I will not waste this miracle that is my life waiting on the whim of some jealous, petty, childish and deeply unfair god. I will not waste time worrying about what lies beyond this life but instead savour the joy, the pain, the boredom, the contentment, the shame, the exhaustion, the elation of this life.... every second is a miracle and it's mine to sculpt, to use, to make the most of. Mine alone. That's just so exciting to me, and I'm grateful to be alive. Just not grateful to a god.

curlew · 17/10/2013 22:25

Which bits constitute the "bunch of crap"?
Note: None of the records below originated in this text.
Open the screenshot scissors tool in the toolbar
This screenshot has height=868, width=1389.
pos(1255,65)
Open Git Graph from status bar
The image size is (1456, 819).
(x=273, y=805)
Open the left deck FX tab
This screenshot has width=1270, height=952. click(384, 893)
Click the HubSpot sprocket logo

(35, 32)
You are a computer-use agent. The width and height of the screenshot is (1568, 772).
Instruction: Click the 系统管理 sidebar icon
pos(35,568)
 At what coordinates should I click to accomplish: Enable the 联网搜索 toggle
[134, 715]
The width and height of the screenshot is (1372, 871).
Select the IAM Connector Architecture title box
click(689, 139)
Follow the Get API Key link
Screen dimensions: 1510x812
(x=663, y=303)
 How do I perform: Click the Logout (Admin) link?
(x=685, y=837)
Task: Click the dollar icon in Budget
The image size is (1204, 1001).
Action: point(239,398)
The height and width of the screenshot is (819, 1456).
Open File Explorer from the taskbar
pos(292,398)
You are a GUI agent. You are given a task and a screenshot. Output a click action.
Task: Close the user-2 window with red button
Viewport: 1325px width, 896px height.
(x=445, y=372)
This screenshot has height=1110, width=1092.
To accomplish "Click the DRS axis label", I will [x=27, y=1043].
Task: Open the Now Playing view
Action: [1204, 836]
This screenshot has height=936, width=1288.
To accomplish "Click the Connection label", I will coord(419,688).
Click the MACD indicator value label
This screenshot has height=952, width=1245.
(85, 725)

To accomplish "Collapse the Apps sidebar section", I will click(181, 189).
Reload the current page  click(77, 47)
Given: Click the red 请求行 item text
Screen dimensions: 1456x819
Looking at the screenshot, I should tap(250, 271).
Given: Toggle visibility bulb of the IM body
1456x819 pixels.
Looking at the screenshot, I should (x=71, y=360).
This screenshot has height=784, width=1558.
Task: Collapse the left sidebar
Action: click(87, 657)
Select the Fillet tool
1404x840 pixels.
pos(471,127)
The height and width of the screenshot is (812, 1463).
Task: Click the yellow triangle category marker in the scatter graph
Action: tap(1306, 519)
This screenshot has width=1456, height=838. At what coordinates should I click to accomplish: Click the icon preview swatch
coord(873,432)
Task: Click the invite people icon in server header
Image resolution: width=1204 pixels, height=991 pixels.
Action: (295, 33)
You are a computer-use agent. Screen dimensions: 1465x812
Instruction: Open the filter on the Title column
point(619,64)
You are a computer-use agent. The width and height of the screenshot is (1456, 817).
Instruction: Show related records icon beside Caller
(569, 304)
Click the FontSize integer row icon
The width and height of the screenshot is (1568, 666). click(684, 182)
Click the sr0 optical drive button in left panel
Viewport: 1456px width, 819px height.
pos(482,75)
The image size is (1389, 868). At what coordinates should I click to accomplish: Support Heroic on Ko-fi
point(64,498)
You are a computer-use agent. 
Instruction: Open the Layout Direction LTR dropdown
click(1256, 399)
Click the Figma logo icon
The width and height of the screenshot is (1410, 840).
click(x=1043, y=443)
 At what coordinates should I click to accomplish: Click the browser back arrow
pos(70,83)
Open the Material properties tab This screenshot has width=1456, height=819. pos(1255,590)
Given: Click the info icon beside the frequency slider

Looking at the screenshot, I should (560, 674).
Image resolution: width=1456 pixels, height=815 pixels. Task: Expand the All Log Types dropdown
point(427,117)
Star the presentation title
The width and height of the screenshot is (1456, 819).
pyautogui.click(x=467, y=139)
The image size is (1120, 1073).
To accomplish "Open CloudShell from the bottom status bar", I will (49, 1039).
somethingawfulonit · 17/10/2013 22:25

I don't know about evangelical Christians, but I would describe myself has having had a Christian faith at some point. And then I lost a child. I can assure you that I looked for a god, but he/she was not there. Is that what you mean?

niminypiminy · 17/10/2013 22:28

you lot don't like it when I ask you to explain yourselves, do you?

I guess I was asking about when it's not exciting to be you, when being insignificant and unloved is your entire experience of life, when you can't do any life-sculpting because you are utterly dependent on others, when our miraculous selves are simply an experience of pain?

AnnieLobeseder · 17/10/2013 22:30

Where does your hope come from? When you hope and pray that god will save you from your hopeless situation, but he doesn't (as is usually the case), how do you keep your faith? Do you twist yourself into knots to work out how the horrible thing that god failed to save you from was all in your own or someone else's best interests?

Bad stuff happens. But it's very rarely permanent. "This too shall pass", is where I draw my comfort.

niminypiminy · 17/10/2013 22:32

No: my hope is founded on the resurrection.

And when the bad stuff doesn't pass?

curlew · 17/10/2013 22:34

"And hope? Can you have hope if you don't believe in comfort or consolation? In a hopeless situation in which there will be no ups, where does your hope come from?"

Why do you need a god to find comfort and consolation? In fact, in a hopeless situation, isn't it better to face the hopelessness, rather than trust in a god who does nothing, even though he could if he wanted to?